(Work request)
Copy the data exactly from the line that contains "Given: Open the calendar icon in Date field" through the line that contains "Viewport: 1372px width, 870px height.", keeping both end lines and leaving out everything else.

(Supplied data)
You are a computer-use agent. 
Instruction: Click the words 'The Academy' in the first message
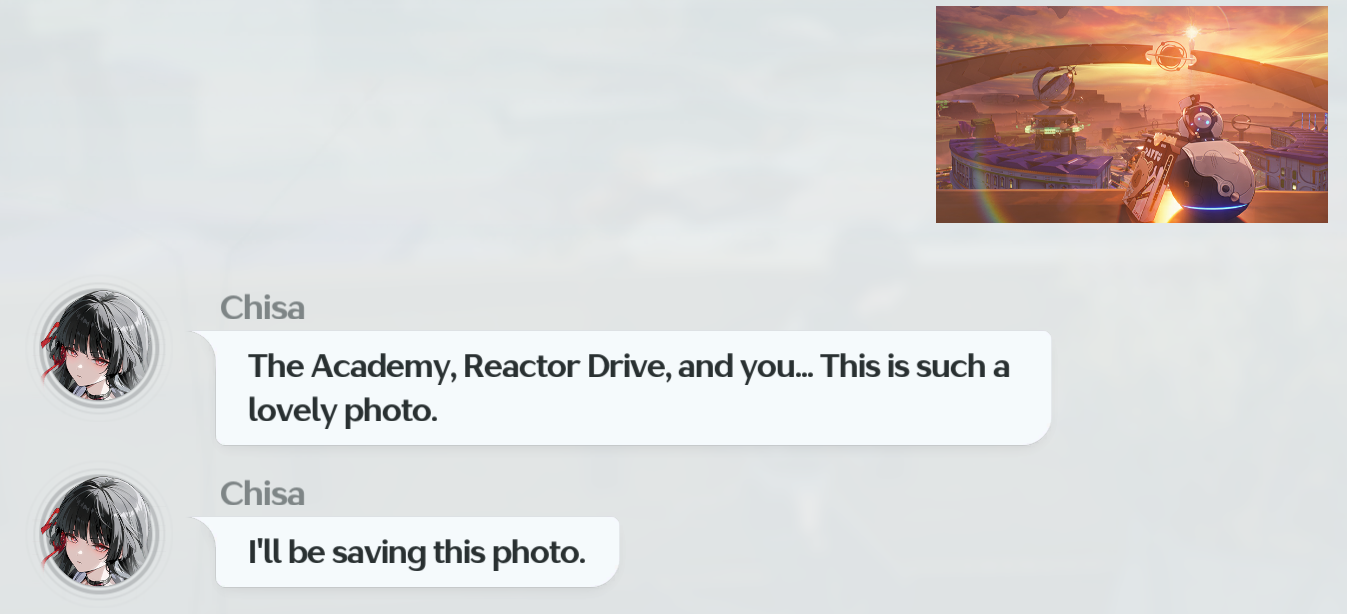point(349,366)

...

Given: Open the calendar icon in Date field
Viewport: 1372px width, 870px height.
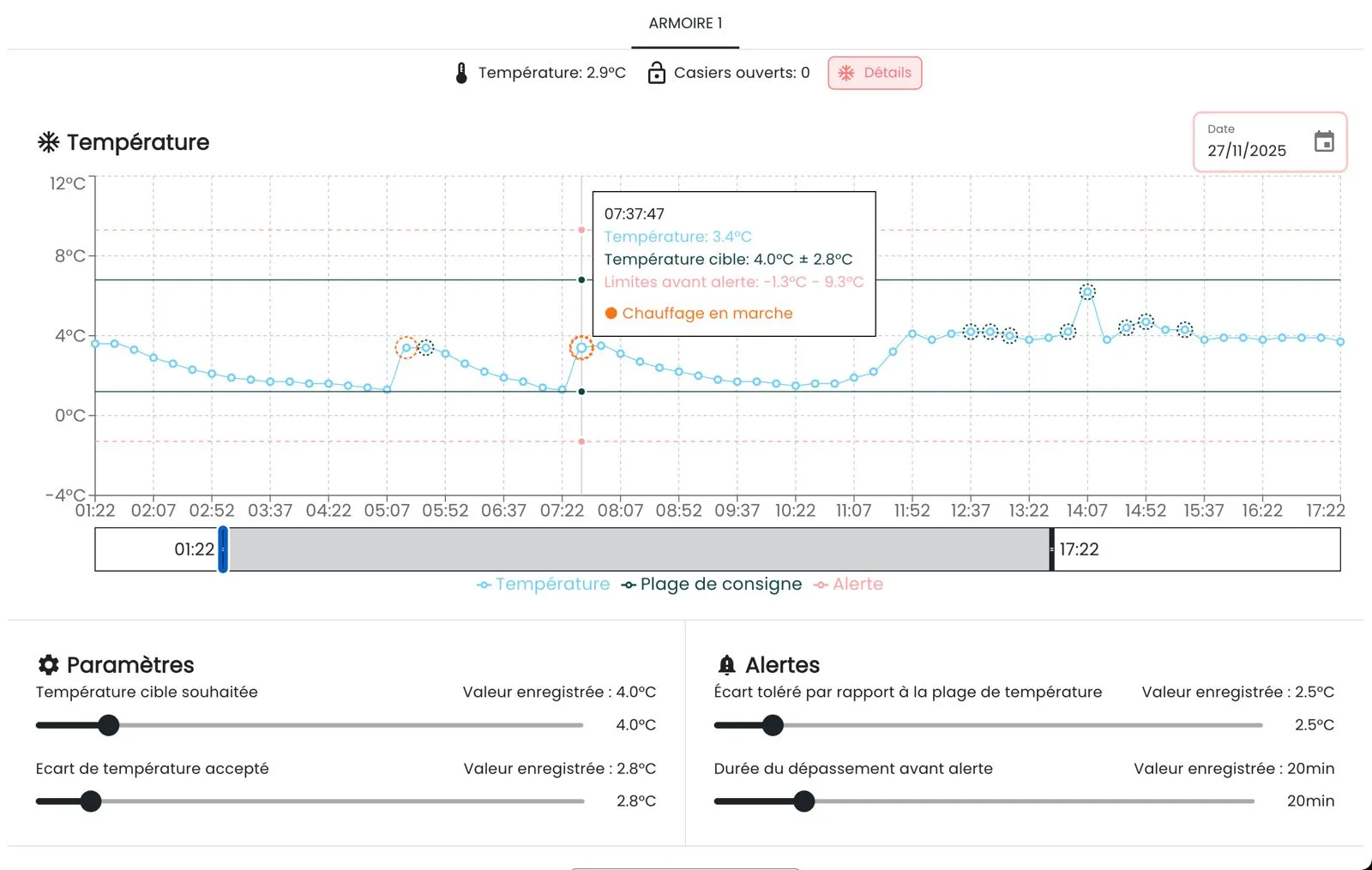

==

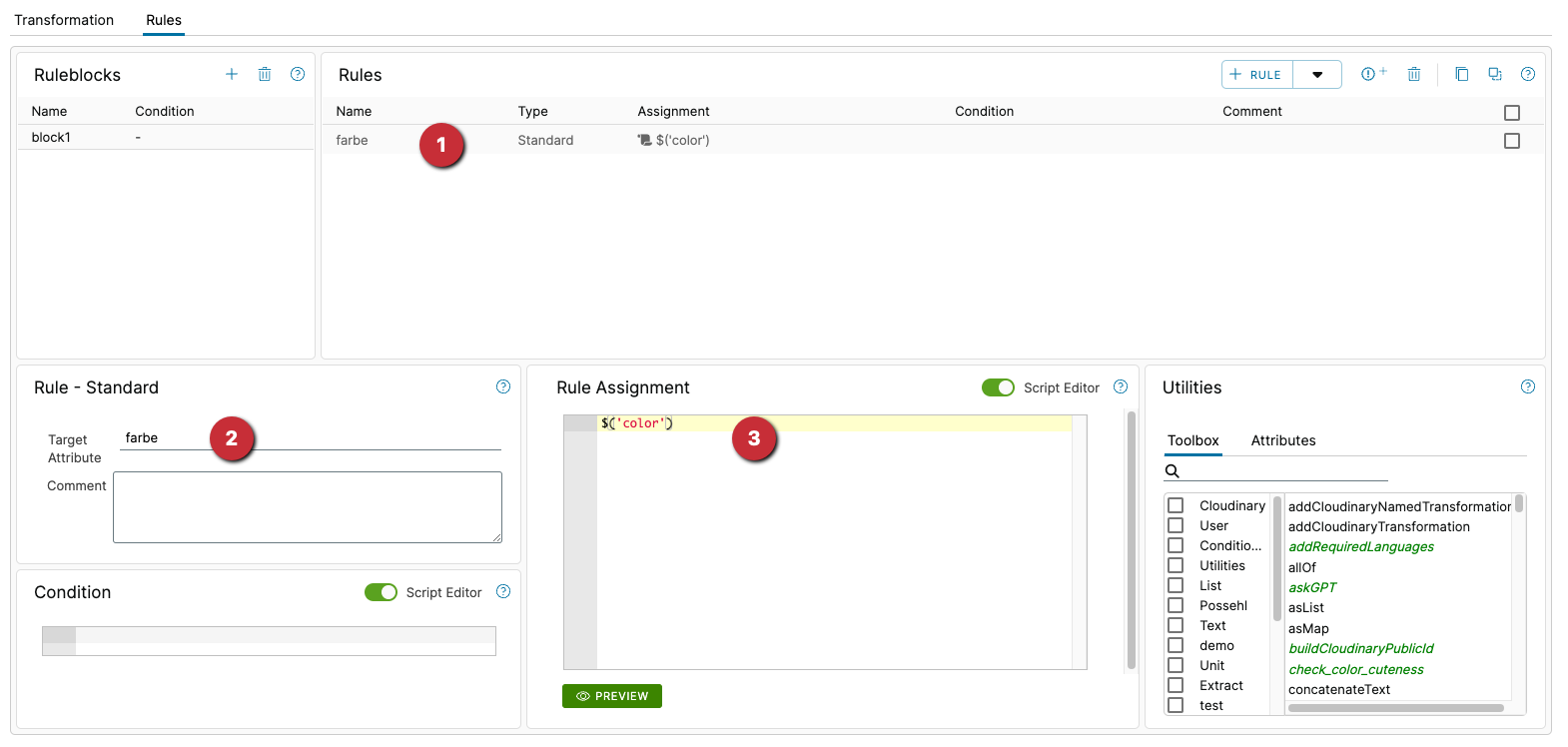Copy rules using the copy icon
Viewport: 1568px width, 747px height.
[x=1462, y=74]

(Reply to the task)
Given: Open the calendar icon in Date field
Viewport: 1372px width, 870px height.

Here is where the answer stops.